## WHAT IS REQUIRED
In the material below, some lines carry "Open". Copy each such line.

((

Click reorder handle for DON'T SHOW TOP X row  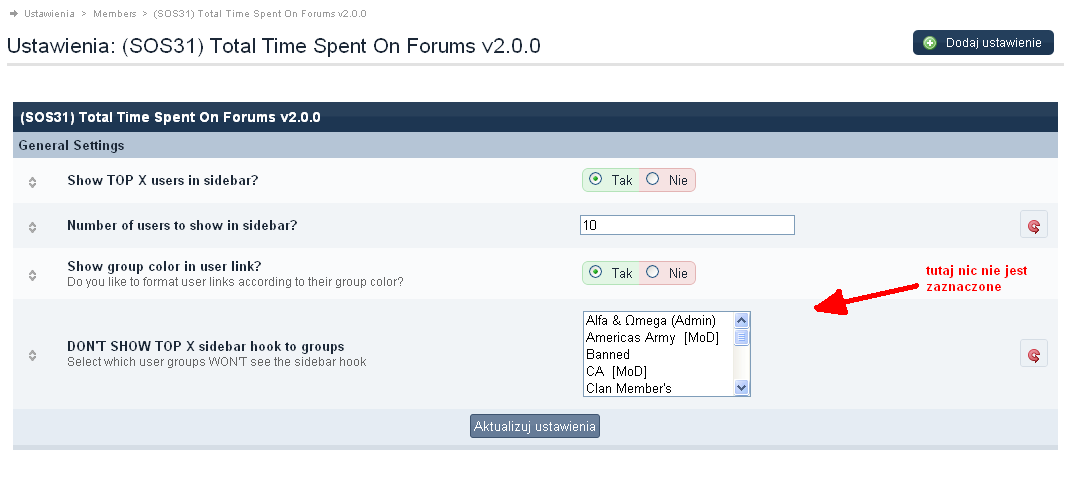[x=32, y=354]
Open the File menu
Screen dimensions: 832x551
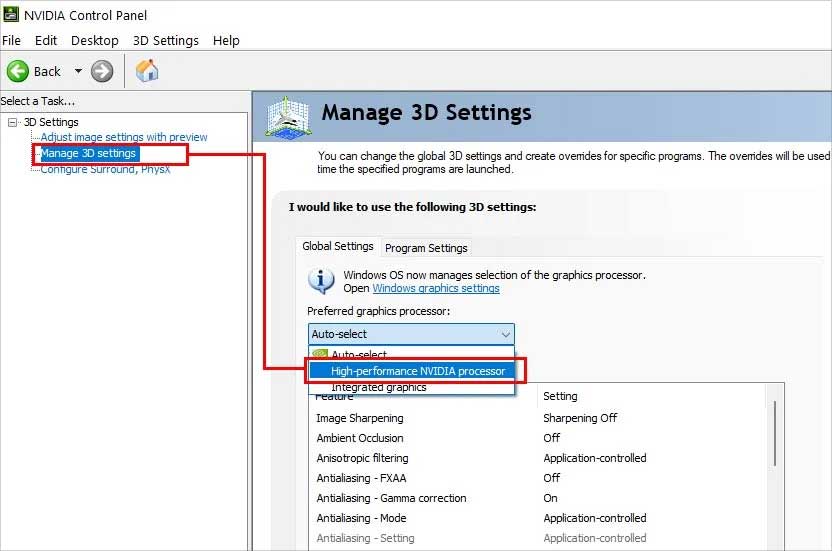[x=12, y=40]
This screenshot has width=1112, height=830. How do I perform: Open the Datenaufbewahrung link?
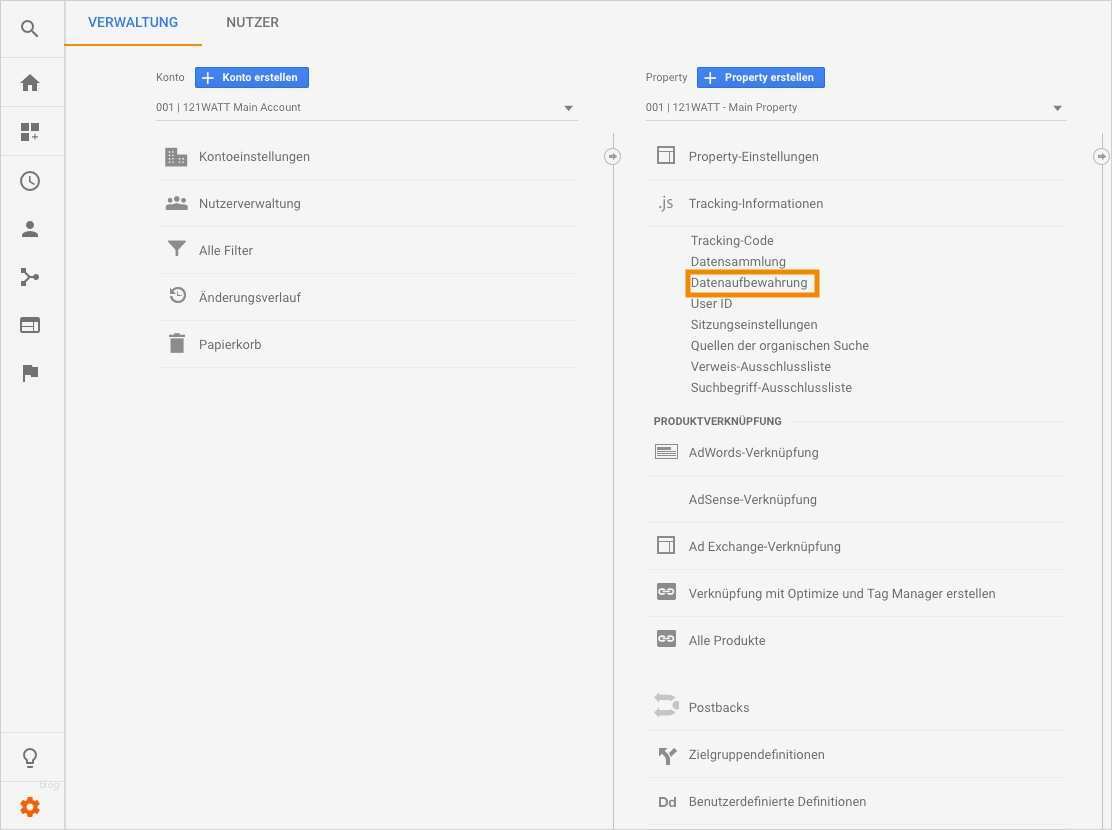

))

## SOLUTION
Open the File menu
This screenshot has width=1112, height=830. How do I perform: Open the Datenaufbewahrung link?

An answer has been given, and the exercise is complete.